Metal roofs of all kinds have many advantages from being long-lasting to shedding water and snow quicker than an asphalt shingle roof. However, all painted metal roofs have one downside in common, and that is that they have to be repainted periodically.
Before you dive head-long into painting your metal roof you need to determine what type of metal it is, because although it may appear to be galvanized, it may in fact be what is known as terne metal. Terne roofing was made by producing the shingles or roof panels out of one of several different types of base metal and then coating the panel with a mixture of lead and tin. Terne metal has been phased out due to the public outcry about the dangers of lead, even though no specific health threat was ever discovered coming from the use of terne metal roofs.
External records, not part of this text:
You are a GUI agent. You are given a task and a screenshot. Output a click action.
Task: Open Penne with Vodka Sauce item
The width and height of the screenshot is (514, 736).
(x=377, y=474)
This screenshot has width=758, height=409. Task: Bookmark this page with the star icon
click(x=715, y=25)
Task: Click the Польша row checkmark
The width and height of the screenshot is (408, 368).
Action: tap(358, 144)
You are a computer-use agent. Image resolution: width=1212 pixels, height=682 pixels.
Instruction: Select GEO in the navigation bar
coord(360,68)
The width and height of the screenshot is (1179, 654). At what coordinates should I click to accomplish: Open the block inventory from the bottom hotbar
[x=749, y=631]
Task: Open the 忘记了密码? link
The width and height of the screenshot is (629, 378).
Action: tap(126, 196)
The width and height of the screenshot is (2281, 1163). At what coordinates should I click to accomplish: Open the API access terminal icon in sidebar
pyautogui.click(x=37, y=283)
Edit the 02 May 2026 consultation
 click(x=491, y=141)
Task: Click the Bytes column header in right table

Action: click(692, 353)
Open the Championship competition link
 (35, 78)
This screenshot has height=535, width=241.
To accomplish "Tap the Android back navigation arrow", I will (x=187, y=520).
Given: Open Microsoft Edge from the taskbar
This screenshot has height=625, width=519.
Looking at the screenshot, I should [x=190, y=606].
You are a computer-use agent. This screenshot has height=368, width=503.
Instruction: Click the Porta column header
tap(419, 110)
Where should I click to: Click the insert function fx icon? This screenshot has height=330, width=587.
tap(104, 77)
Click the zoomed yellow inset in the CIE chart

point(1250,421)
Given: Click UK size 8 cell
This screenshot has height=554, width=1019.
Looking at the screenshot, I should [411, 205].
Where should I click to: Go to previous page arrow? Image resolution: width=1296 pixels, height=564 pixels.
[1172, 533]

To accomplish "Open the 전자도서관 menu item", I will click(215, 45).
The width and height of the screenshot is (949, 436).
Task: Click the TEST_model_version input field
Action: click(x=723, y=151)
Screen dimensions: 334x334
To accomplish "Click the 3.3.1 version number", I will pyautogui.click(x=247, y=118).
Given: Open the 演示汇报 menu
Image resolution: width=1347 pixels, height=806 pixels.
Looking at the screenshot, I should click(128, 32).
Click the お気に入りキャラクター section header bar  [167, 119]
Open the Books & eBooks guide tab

Terne metal roofs are extremely long-lasting, but because they look very similar to galvanized metal a person can unknowingly invite problems if they use the wrong paint. Galvanized roofs require the use of a different paint than what is used on terne metal. Terne is best painted with an oil-based paint. One of my neighbors used an oil-based paint as a primer, since some of the metal was rusted, and then covered the roof with one of the specially formulated roofing paints that is sold by CalBar for use on old metal roofs for an added layer of protection. However, another neighbor did like myself and only used an oil-based paint. Galvanized steel, on-the-other-hand, cannot be painted with an oil-based or aluminum-based paint. Galvanized metal requires either a zinc-dust type paint or a latex paint.
My house was built circa 1880 and still has its original terne metal roof, which consists of individual metal shingles with an embossed decorative pattern. After many years of exposure to the elements, the paint on the roof began to wear off, crack and peel, necessitating a new paint job.